Our previous research has investigated the transcriptomic landscape among women with PPD and identified that oestrogen signalling plays a key role in vulnerability to PPD. For instance, we and others had identified a panel of 116 genes significantly differentially expressed between women with PPD and euthymic controls22. These genes could predict with 88% accuracy which women went on to develop PPD within the sample and were enriched for those belonging to the oestrogen signalling pathway. In this study, we found three of these predictive PPD genes (TMEM189, GALNT10 and FBXL20) were also associated with PPD onset in the current study and not with depression per se. This overlap is consistent with chance alone (P = 0.80). The lack of enrichment in gene associations across the two studies could be the result of different samples and different technologies (microarray versus next-generation sequencing methods). Nevertheless, when comparing the gene expression profiles in PPD identified in this study with our previous pharmacological model of depression via GnRHa24, we found evidence that 29–53% of the genes were also associated with estradiol changes among the GnRHa-treated women (P values range = 1.2e-4–2.1e-14). Therefore, these results again emphasise the role of oestrogen signalling in PPD.

To further extrapolate and understand the function of the differentially expressed genes associated with PPD, the comparison was performed with the maternal genes identified by Gammie et al.32. This included a list of 700 core maternal genes that showed significant gene expression changes across multiple brain regions. Of the 455 genes present in the current gene expression study, 15.4% were significantly associated with PPD (enrichment P = 7.9e-05). Among genes that showed significant maternal brain gene expression changes32 was the ZFP57 gene, a maternal-zygotic effect gene that contributes towards the stable maintenance of methylation imprints during development33. This gene was significantly associated with depressive symptoms at 2 months postpartum in both discovery and replication cohorts, changes in depressive symptoms from late pregnancy to 2 months postpartum and was differentially expressed between the PPD and the control groups. Another interesting gene from the Gammie et al. study was the NR1D1 gene which was highlighted by the authors as a key PPD gene and is linked to the steroid receptor. NR1D1 gene expression is affected by estradiol, glucocorticoids and progesterone treatment, making this a key maternal brain gene, whose expression can be moderated by placenta-produced hormones and changes in these hormones. In this study, the NR1D1 gene was associated with depressive symptoms at 2 months postpartum.

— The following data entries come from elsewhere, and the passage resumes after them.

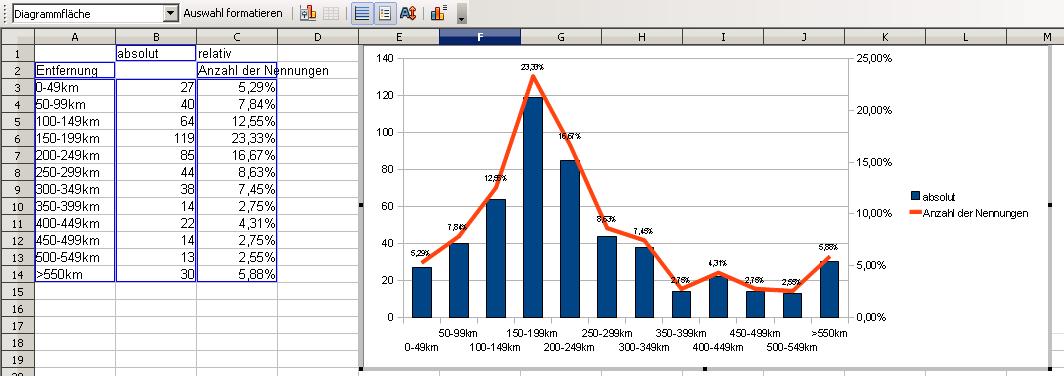This screenshot has width=1064, height=376.
Task: Click the greyed chart data table icon
Action: pyautogui.click(x=330, y=13)
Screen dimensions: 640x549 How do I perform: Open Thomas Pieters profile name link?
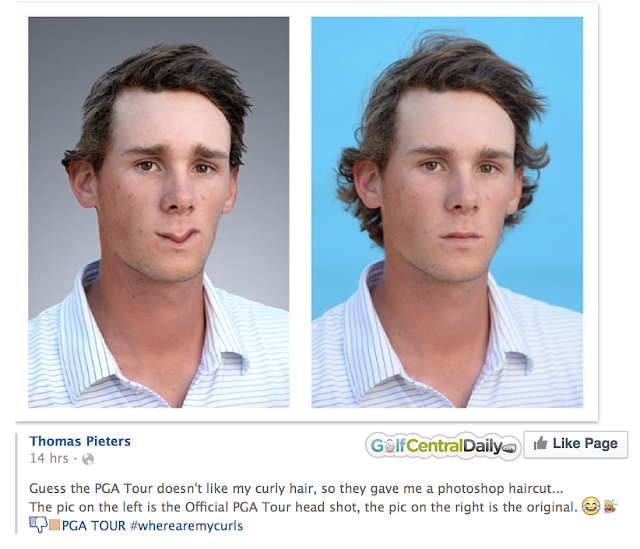(x=80, y=441)
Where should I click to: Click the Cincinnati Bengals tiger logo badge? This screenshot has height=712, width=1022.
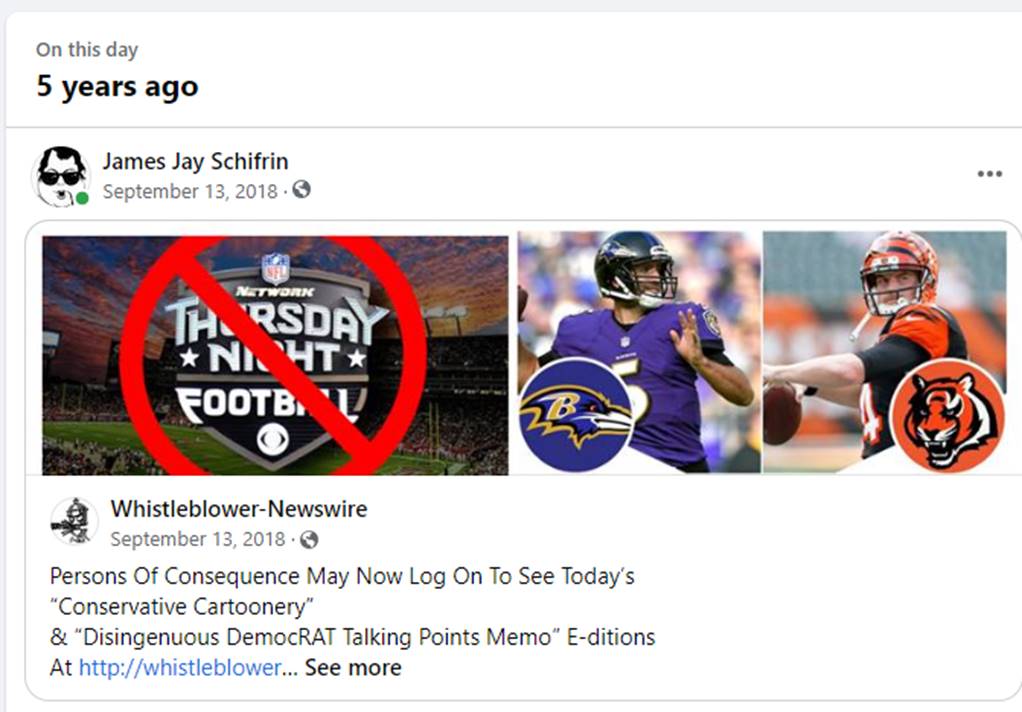tap(947, 416)
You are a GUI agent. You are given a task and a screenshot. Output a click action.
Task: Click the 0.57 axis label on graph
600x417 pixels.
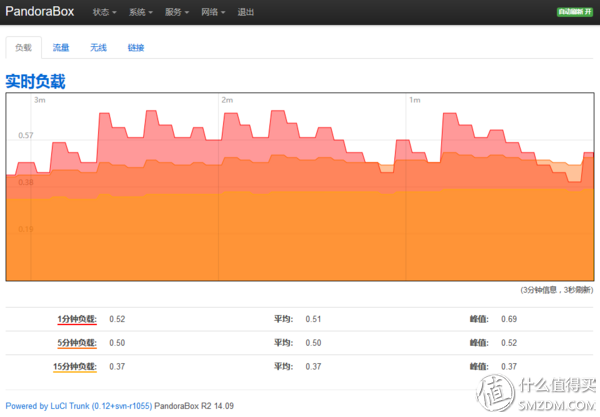[26, 135]
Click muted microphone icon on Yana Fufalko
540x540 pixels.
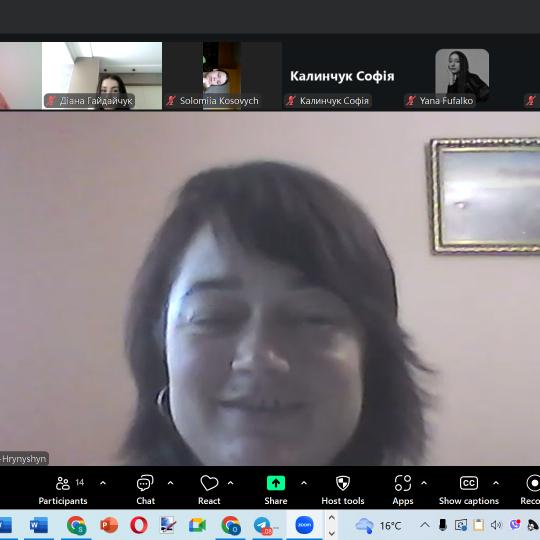[x=411, y=101]
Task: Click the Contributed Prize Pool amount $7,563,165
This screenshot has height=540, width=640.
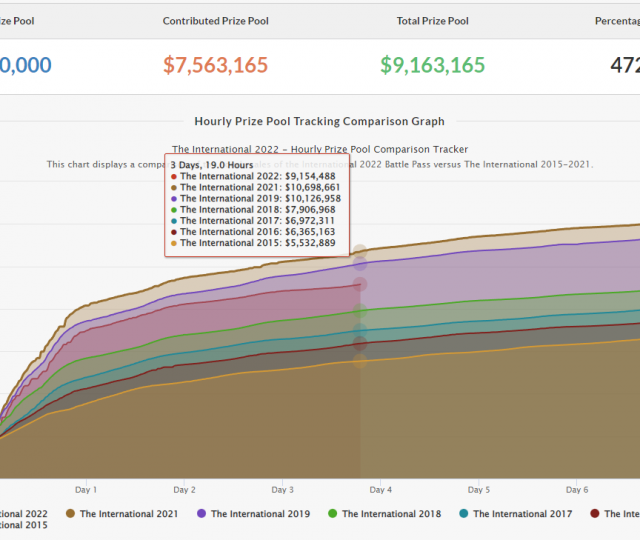Action: 215,65
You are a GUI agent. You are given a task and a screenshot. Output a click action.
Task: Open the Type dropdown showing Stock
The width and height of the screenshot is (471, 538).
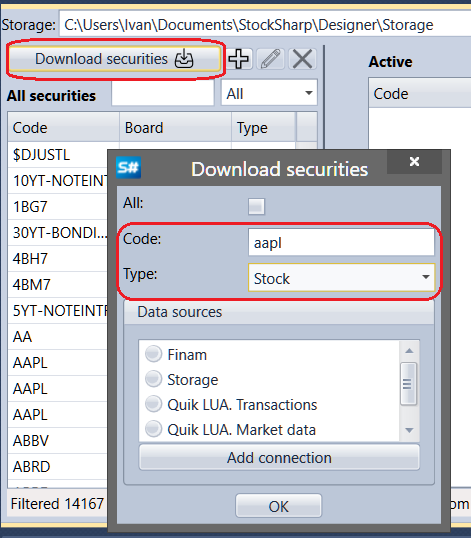click(x=341, y=278)
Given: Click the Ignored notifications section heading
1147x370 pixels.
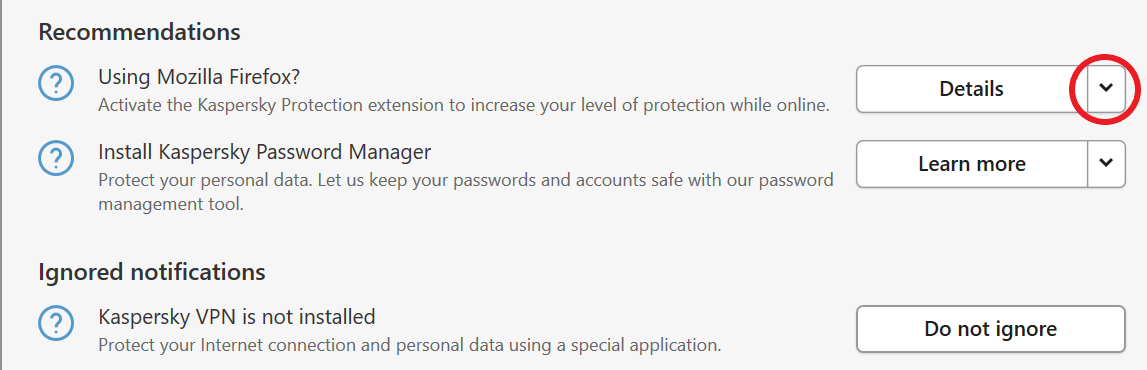Looking at the screenshot, I should 151,272.
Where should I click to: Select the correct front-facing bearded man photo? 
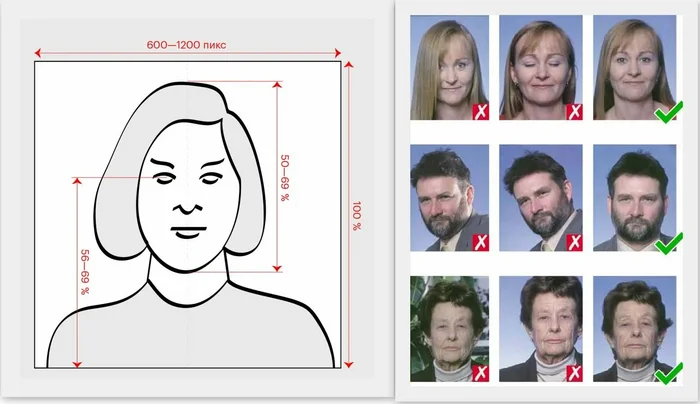[x=634, y=198]
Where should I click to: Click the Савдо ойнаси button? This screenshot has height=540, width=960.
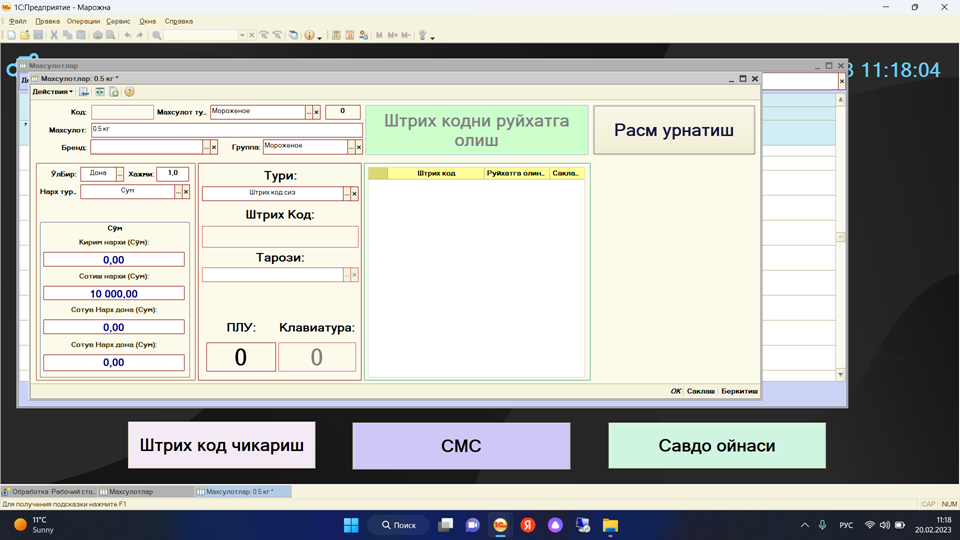click(716, 446)
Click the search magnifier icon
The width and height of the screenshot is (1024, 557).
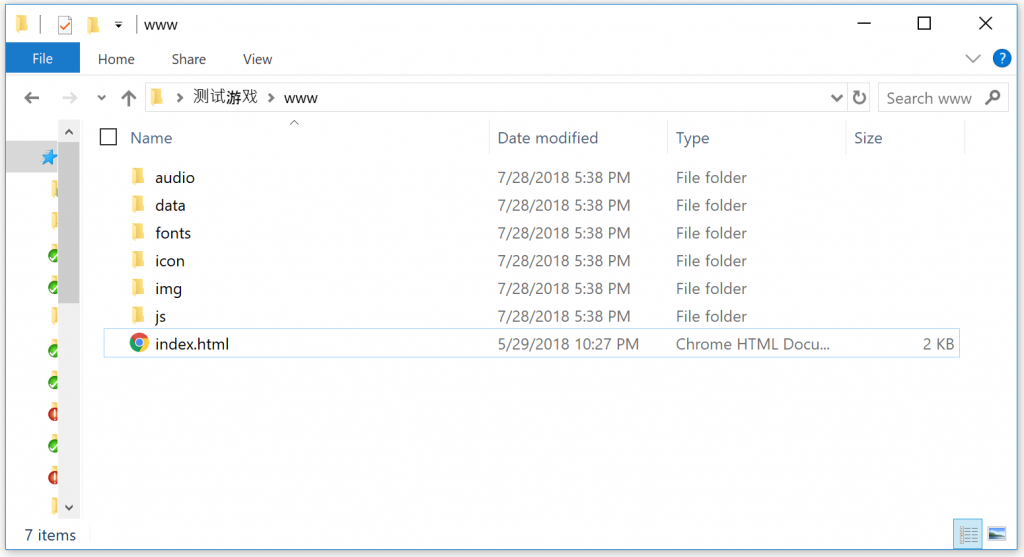(993, 98)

This study has several limitations. Since this was a cohort-based study, some women (18%) were on medications and this likely influenced gene expression profiles, however, we did correct for medication status in the analysis. Given that only 11% of the women had PPD, to overcome the consequential issue of low power, we analysed both quantitative depression symptoms as well as PPD onset to better understand the influence of depressive symptoms on the transcriptome. Strengths of the study include that this is the largest gene expression study in PPD to date and we validate our results in other independent samples and show enrichment of the identified PPD genes in relevant studies.

In conclusion, this study interrogated the transcriptomic landscape during pregnancy and tested its association with PPD revealing novel genes and pathways associated with PPD and validating previous PPD candidates. Consistent with previous studies including our own research, this study strengthened the findings of altered immune genes in PPD and the role of oestrogen in the pathogenesis of PPD, suggesting avenues for treatment of PPD. These findings add to the existing knowledge of the molecular mechanisms and pathways associated with PPD, providing avenues for improved diagnosis and treatment.